Et dans la zone concernée, les rejets ont dû être très importants. L’IRSN l’estime comprise entre 100 et 300 térabecquerels. Un accident de grande ampleur qui, logiquement, « auraient nécessité localement de mettre en œuvre des mesures de protection des populations« , explique l’IRSN. Et ce, dans un rayon de quelques kilomètres autour du point de rejet. Or, tel n’a vraisemblablement pas été le cas puisque « aucun pays n’a, à l’heure actuelle, déclaré à l’AIEA être à l’origine de ce rejet, au titre de la convention de 1986 portant sur la notification rapide d’un accident nucléaire » souligne l’ASN.

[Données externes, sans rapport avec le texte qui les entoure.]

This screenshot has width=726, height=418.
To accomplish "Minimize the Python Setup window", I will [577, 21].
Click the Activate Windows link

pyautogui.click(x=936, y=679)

Que s’est-il passé dans cette région dans la dernière semaine du mois de septembre ? Une centrale nucléaire aurait-elle explosé ? Pour l’ASN, cela semble très peu probable, notamment parce que seul du ruthénium 106 a été détecté. « L’absence de tout autre radionucléide artificiel conduit à écarter l’hypothèse d’un rejet issu d’un réacteur nucléaire. En revanche, un tel rejet pourrait résulter d’une activité de retraitement de combustibles nucléaires usés ou d’une activité de production de sources radioactives » avance l’ASN. L’ASN explique avoir « examiné le risque lié à la consommation de denrées alimentaires importées« , car en effet, « pour ce qui concerne les denrées alimentaires, le dépassement des niveaux maximaux admissibles (NMA) – 1250 Bq/kg pour le ruthénium-106 et pour les denrées autres que le lait – serait quant à lui observé sur des distances de l’ordre de quelques dizaines de kilomètres autour du point de rejet » précise l’IRSN. Mais l’organisme relativise toutefois, et considère « d’une part que la probabilité d’un scénario qui verrait l’importation en France de denrées (notamment des champignons) contaminées par du ruthénium-106 à proximité de la source de rejets est extrêmement faible et, d’autre part, que le risque sanitaire potentiel lié à ce scénario est lui aussi très faible ». L’IRSN juge donc qu’il n’est « pas nécessaire » de mettre en place des contrôles systématiques de la contamination des denrées importées.

Ce n’est pas la première fois qu’un tel incident se produit. En début d’année, c’est un dégagement d’un autre isotope radioactif : l’iode 131 qui a été repéré sur l’ensemble de l’Europe. « Mais à l’époque, nous n’avons pas réussi à recueillir assez de données (quelques dizaines de relevés seulement, contre 400 pour ce nouvel incident) pour en identifier l’origine. Nous ne sommes jamais parvenu à en identifier la source » déplore Jean-Christophe Gariel. Y parviendra-t-on cette fois fort d’une masse de données plus importantes ? « Tout dépendra de ce que le pays auteur voudra bien dire. Là, nous sommes de notre côté au maximum de ce que l’on peut faire » conclut-il.